Goal of the exercise:
Give only the number of lines in the records that contain the word "computer".

Source material:
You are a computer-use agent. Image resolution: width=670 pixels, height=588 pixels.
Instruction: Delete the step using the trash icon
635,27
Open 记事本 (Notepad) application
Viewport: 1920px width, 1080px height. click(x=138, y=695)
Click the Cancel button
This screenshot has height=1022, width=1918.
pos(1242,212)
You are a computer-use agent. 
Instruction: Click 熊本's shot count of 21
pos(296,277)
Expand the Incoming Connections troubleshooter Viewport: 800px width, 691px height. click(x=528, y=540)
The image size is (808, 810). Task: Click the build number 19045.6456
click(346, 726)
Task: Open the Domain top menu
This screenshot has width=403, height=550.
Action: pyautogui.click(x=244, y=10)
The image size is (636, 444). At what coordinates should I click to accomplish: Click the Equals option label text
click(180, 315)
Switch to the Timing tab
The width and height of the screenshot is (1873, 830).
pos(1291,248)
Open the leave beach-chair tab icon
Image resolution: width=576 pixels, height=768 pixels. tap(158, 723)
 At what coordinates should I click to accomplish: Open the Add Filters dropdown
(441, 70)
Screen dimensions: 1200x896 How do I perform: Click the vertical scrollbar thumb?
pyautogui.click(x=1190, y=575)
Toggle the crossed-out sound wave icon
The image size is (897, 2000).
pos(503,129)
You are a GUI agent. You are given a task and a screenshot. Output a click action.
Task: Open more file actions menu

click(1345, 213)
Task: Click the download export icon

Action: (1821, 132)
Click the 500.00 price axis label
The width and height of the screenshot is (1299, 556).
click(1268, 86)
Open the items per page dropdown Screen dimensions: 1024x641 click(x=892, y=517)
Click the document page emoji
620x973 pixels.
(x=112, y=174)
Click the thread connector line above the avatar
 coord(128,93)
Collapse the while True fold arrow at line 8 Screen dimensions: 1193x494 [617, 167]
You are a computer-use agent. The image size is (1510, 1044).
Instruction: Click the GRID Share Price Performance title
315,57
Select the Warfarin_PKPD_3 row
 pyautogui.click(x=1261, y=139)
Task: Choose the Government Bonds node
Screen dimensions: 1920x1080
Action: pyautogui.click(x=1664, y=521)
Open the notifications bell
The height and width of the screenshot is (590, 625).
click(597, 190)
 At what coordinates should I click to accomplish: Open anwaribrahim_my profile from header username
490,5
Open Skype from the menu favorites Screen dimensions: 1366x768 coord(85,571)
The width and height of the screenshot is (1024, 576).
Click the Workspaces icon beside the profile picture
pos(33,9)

Response box:
3